═══ SOURCE EXTRACT ═══
Prine preferred songs about feelings to topical music, but he did respond at times to the day’s headlines. Prine’s parents had moved to suburban Chicago from Paradise, a coal town ravaged by strip mining that inspired one of his most cutting protest songs, Paradise. “the coal company came with the world’s largest shovel, and they tortured the timber and stripped all the land”.
Many years later, as President George W. Bush sent soldiers to war, Prine had a song for that, too. In “Some Humans Ain’t Human,” he wrote: “You’re feeling your freedom, and the world’s off your back, some cowboy from Texas, starts his own war in Iraq.”
Prine became known as something of a Nashville hellraiser, but his life changed after he married Donegal woman Fiona Whelan in 1993, five years after they met at a party in Dublin. He became a father for the first time at the age of 48, and Fiona, his third wife, became co-manager of Oh Boy Records, his independent record label.
His flourishing career received a major setback in 1997 when he was diagnosed with neck cancer. Surgery and radiation treatment the following year led to a change in his voice – it became deeper – but he continued writing and performing. In 1999 he released In Spite of Ourselves, an album of country duets in which he was joined by female country stars including Iris DeMent and Emmylou Harris, and in 2005 he released Fair and Square, a set of new songs that won him another Grammy.
═══
◆ **TASK SET**
1: According to the passage about Prine, where did he meet Fiona Whelan?
2: Write the next part of the passage about Prine's life and songs, picking up after its final sentence.
═══ PROVIDED DATA ═══
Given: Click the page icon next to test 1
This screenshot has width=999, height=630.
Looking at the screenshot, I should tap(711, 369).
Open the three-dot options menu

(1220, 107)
═══
◆ **TASK-BY-TASK RESULTS**
1: At a party in Dublin.

2:
Prine did not record another album of new self-composed songs for 13 years, and in that period he released two albums of cover versions (including a second set of duets with female country stars) and suffered further health problems. In 2013 he was operated on for lung cancer, and though a part of one lung had been removed, he continued performing.
His early album sleeves had shown him as a cheerful-looking figure sporting an array of different moustaches, but for the cover of his massively successful 2018 comeback set, The Tree of Forgiveness, he showed how his appearance had changed because of the surgery. The album included songs about lost love and mortality, as well as the witty and angry Lonesome Friends of Science, that somehow combined his thoughts on the largest cast-iron statue in the world, the demotion of Pluto from planet to a star and his own lifestyle. It proved that his writing was still as individual as ever. The album was a Top 5 hit in the US.
John Prine won four Grammy awards, including a lifetime achievement award in 2020. He is survived by Fiona, and their sons, Jack, Tommy and Jody.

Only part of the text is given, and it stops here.